Aun después de haberse resuelto a intentar el plan, se vió asediado por muchos pensamientos perturbadores. Quizá nunca volviera a ver a Inglaterra, a poner la mirada en el rostro de su madre, en los verdes bosques que rodeaban a Gurnie ni en los sinuosos arroyos que tanto amara. En el mejor de los casos, la oportunidad de hacer fortuna, que tan prometedora se mostrara después de lo que Bayan le había dicho, se desvanecería inevitablemente.
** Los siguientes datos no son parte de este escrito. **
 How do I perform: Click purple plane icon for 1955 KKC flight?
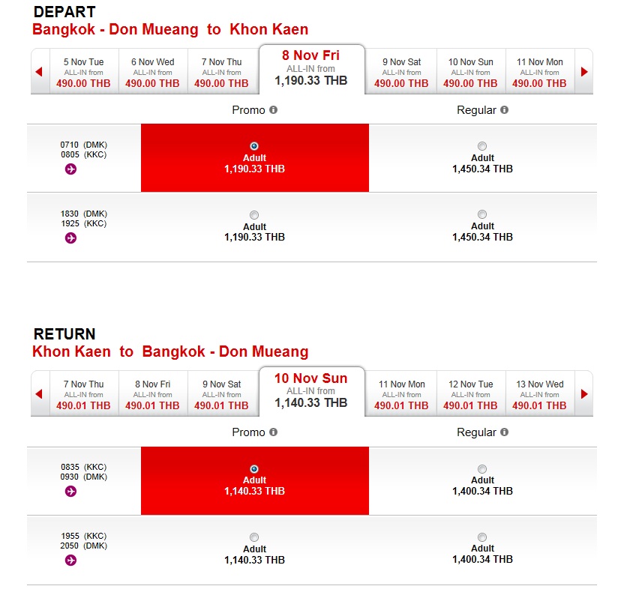tap(71, 561)
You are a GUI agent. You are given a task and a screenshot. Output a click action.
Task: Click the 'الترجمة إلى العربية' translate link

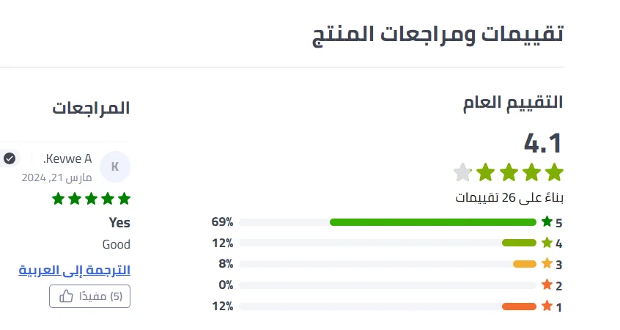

Mucho se asombró de poder formularse esa consideración sin pesar. ¿Acaso esa crisis por la cual pasaban lo había cambiado tanto?

Detrás de su cortina, Maryam murmuró:

—¡Walter!

El muchacho se acercó a ella. La chica estaba sentada, y el fuego daba bastante luz para que pudiera verse que tenía los ojos llenos de lágrimas. Maryam se había olvidado de quitarse la tintura de la cara.

—¡Me siento muy desdichada! —murmuró—. Yo os he causado todo esto. ¡Oh, Walter! ¿Qué puedo hacer? ¡Algo ha de poder hacerse!

—No tienes que inquietarte. Les daremos el esquinazo, no te quepa la menor duda. Se me ha ocurrido un nuevo plan. Un plan excelente, que hará las cosas mucho más seguras.

La muchacha no contestó por un rato.

—¿Es algo que tienes que hacer tú mismo? ¡Walter, lo leo en tus ojos! ¡Has de correr un gran peligro!

El inglés se dió cuenta de que no era conveniente exponerle el plan por entero.

—Sí, es algo que he de hacer yo mismo —dijo—. Ven, sécate las lágrimas. El plan es muy sencillo. Me quedaré atrás por un tiempo y haré que Ortuh me vea. Eso le impedirá abrigar sospechas. Luego volveré y os seguiré. Espero alcanzaros mucho antes de la caída de la tarde.

—¡No, Walter, no, no, no!

—No habrá peligro alguno —insistió él—. Estoy seguro de que Podarge puede desarrollar más velocidad que cualquier otro caballo de la caravana.

—La única dificultad que preveo es que no deberé llevarlos en la dirección que sigáis vosotros. Tendré que desorientarlos bien. Puede que tarde uno o dos días antes de alcanzar el lugar que Lu Chung nos ha señalado.

—¡He de morir si te pasa algo, Walter! —exclamó la muchacha, llorando, y las lágrimas le desteñían la pintura del rostro—. ¡Sé que moriré!

—Vamos, no te pongas así. ¡Si vieras cómo tienes la cara!

Levantó la cortina y se puso a secarle los ojos con ella.

—Si todo anda bien, nunca más volverás a tener que ponerte esa horrible tintura en la cara. ¡Piensa en lo agradable que será!

Y Maryam luchó por recuperar el dominio de sus emociones.

—¿Vas a poder dormir? —preguntó.

—No por un rato. Voy a sentarme al lado del fuego y a pensar cuidadosamente la situación.

—Entonces ¿puedo quedarme contigo? Puede… ¡Puede que sea la última vez, Walter!